The session, commenced under the EPA Network’s Interest Group on Sustainability Research and Solutions (IG EPAS), brought together representatives from national EPAs, the European Environment Agency, and the EU-funded CASRI project. The IG EPAS meeting was hosted by Leena Ylä-Mononen, Executive Director of the European Environment Agency (EEA), and Gareth O’Shea, Executive Director of Operations at Natural Resources Wales (NRW). NRW also hosted the annual EPA Network meeting in Cardiff back-to-back with the IG EPAS session, bringing together agency leaders from across Europe.
CASRI – Collaborative Action on Systemic, Actionable and Transversal Sustainability Research and Innovation – is co-funded by Horizon Europe (2024–2026) and coordinated by IG EPAS members in 14 countries. It aims to strengthen collaboration between research and implementation actors and to identify shared sustainability research needs across Europe.
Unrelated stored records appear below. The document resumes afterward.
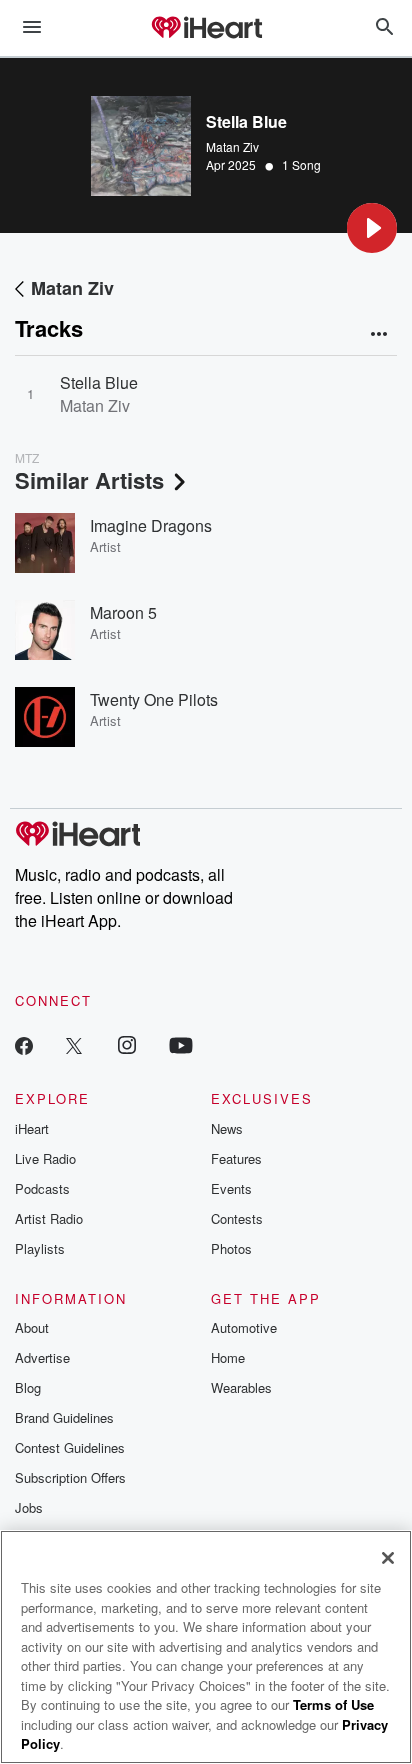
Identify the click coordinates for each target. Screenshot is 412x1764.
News (227, 1128)
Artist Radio (49, 1218)
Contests (237, 1218)
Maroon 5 (123, 612)
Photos (231, 1248)
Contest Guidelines (70, 1447)
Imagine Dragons (151, 525)
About (32, 1327)
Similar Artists (89, 480)
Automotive (244, 1327)
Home (228, 1357)
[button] (372, 228)
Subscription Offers (70, 1477)
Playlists (40, 1248)
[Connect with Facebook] (24, 1044)
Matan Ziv (232, 146)
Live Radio (45, 1158)
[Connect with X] (74, 1044)
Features (236, 1158)
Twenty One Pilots (154, 699)
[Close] (388, 1558)
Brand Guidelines (64, 1417)
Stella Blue (99, 382)
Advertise (42, 1357)
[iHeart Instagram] (127, 1044)
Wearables (241, 1387)
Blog (28, 1387)
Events (231, 1188)
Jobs (29, 1507)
To date, more than 600 research and innovation needs have been collected and analysed through desk studies, expert interviews and national workshops, forming a strong evidence base for dialogue with organisations in the European Research Area.
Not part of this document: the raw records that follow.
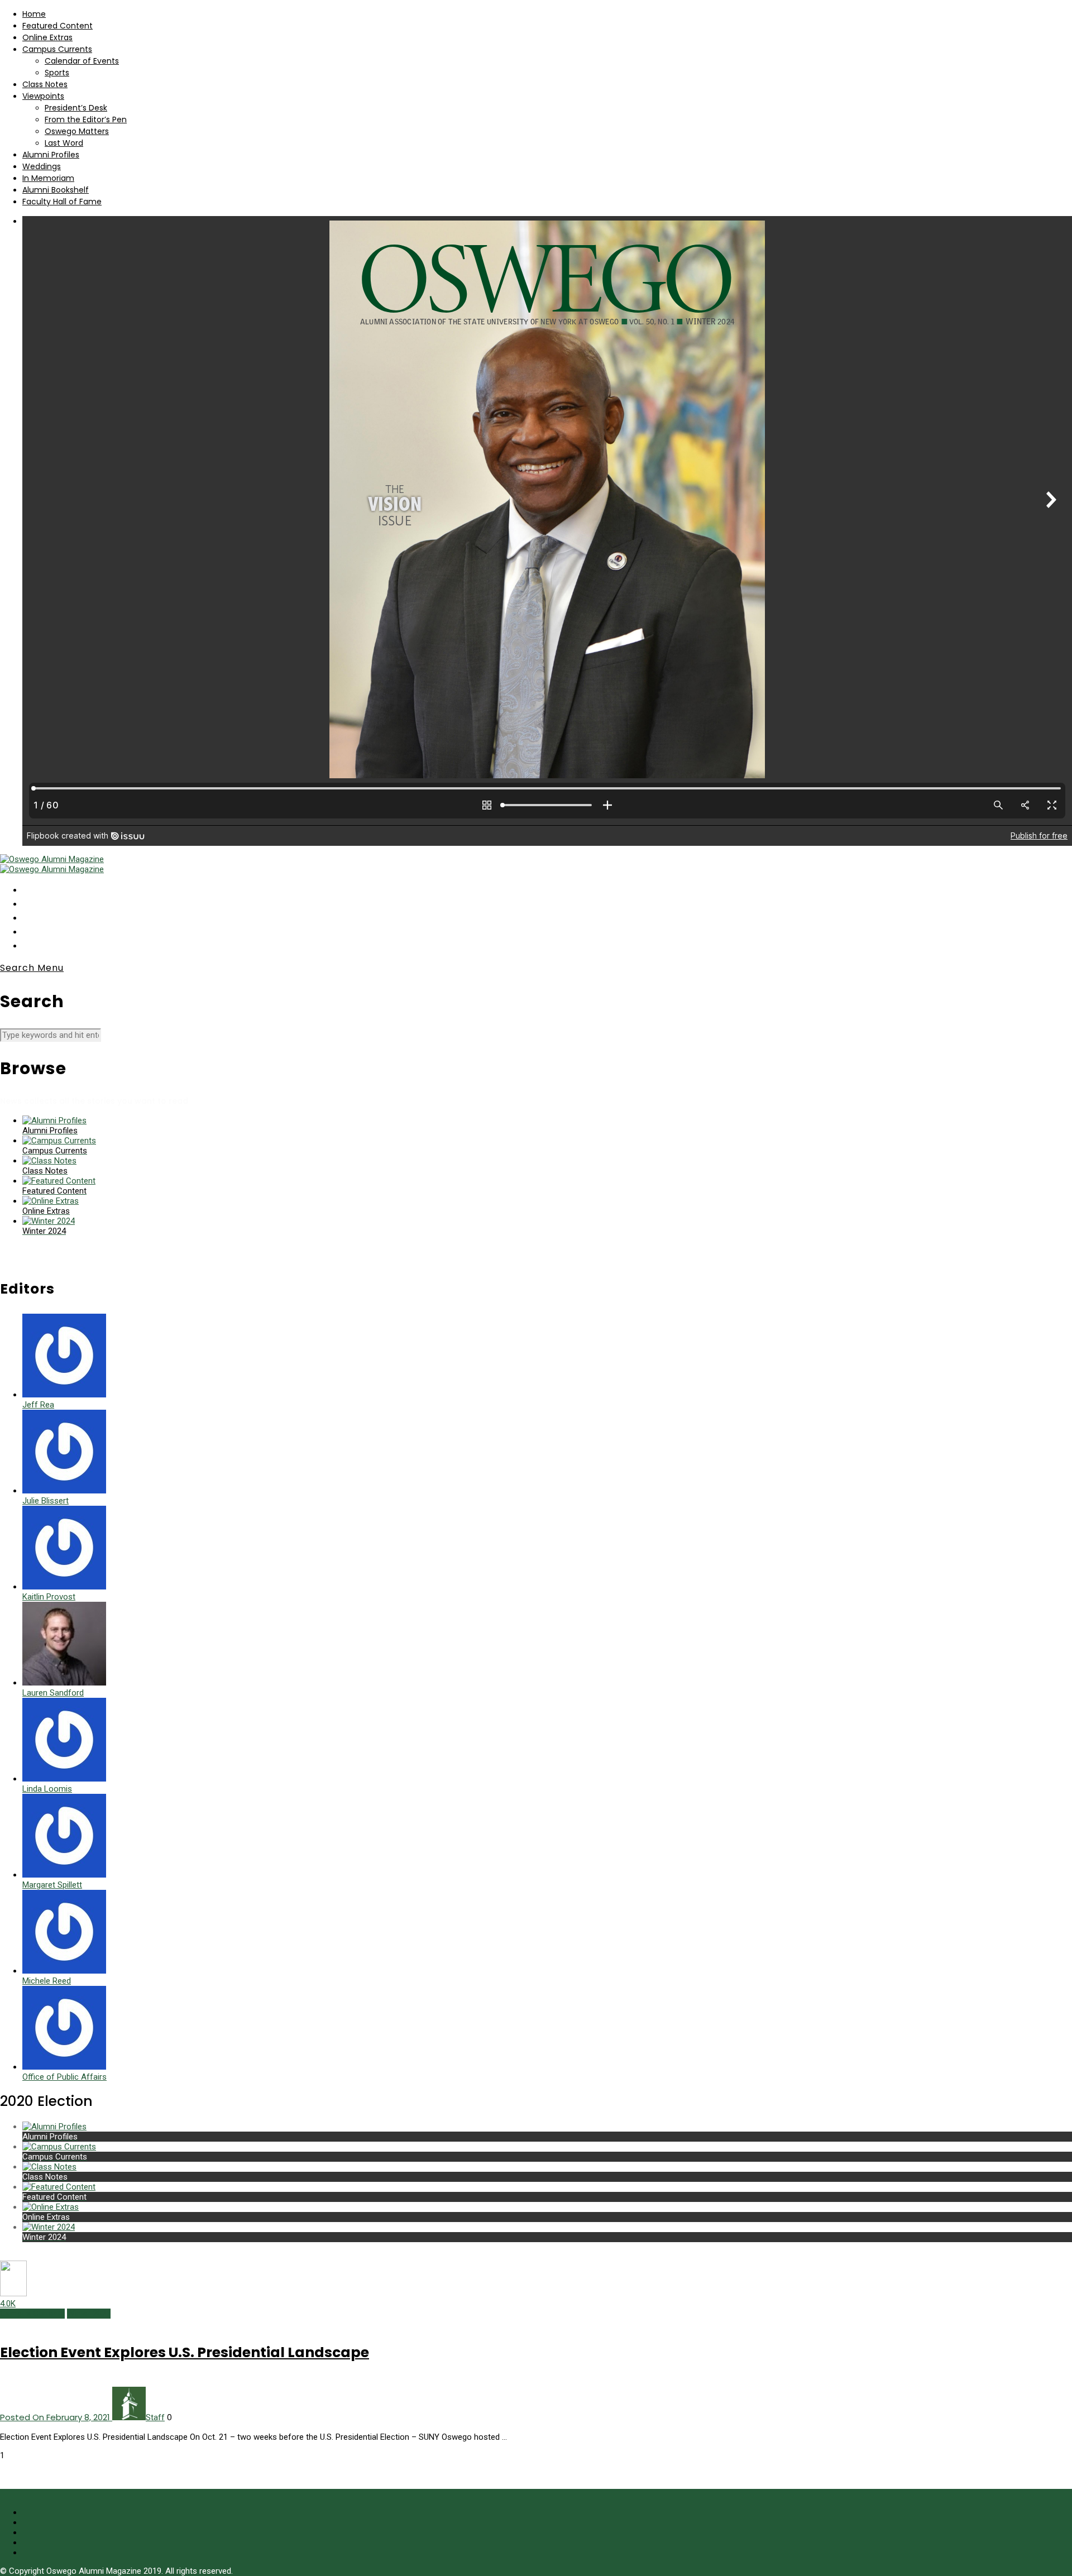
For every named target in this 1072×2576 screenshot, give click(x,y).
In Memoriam (48, 178)
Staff (155, 2417)
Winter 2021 (89, 2314)
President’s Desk (76, 107)
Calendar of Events (82, 60)
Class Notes (45, 84)
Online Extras (47, 37)
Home (34, 14)
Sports (57, 72)
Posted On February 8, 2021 (56, 2417)
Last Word (64, 143)
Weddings (41, 166)
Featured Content (57, 25)
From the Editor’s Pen (86, 119)
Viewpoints (43, 96)
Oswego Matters (77, 131)
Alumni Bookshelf (55, 189)
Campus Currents (57, 49)
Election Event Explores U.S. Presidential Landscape (184, 2352)
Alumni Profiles (50, 154)
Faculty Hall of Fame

The Cardiff workshop built on this evidence, linking CASRI findings with perspectives from European EPAs. Participants discussed how environmental agencies can contribute to the European Competitiveness Fund, including the forthcoming 10th Framework Programme (FP10). They reflected on how EPAs’ operational expertise and environmental intelligence can help deliver Europe’s twin goals of competitiveness and sustainability – and how both depend on strong science-policy interfaces.
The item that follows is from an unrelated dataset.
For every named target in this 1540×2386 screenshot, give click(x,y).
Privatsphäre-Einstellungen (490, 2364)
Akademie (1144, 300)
Rather than defining new results, the meeting focused on reflecting and prioritising the draft recommendations and practical cases developed under IG EPAS. Participants examined where EPAs can add the greatest value to European research and innovation, identifying links between the CASRI evidence base and the policy “windows of opportunity” under FP10.
Key discussion areas included:
- Systemic and data foundations for transformation, including open and interoperable environmental data;
- People and society, with emphasis on participation, behavioural change and citizen engagement;
- Governance and resilience, including adaptive, efficient and digitally enabled regulation;
- Circular and resilient production systems and climate-proof infrastructure as concrete examples of collaboration fields.
The workshop reaffirmed that competitiveness, simplification, and security are not in conflict with sustainability – they depend on it. EPAs can provide testbeds, regulatory experience, and data infrastructures that make research results actionable in policy and practice.
Next steps: participants agreed to prepare a joint communication from the EPA Network to the European Commission, summarising the shared messages from the discussion and the CASRI evidence base. The draft will be reviewed within the Network over the coming weeks, with finalisation expected by the end of 2025. The communication will invite DG RTD and other relevant Commission services to a renewed high-level exchange on how to make sustainability research more actionable and better connected to policy implementation.
CASRI and IG EPAS continue to facilitate this collaboration, connecting environmental knowledge producers and implementers across Europe – helping ensure that the ECF builds not only a more competitive Europe, but also a cleaner, healthier and more resilient one.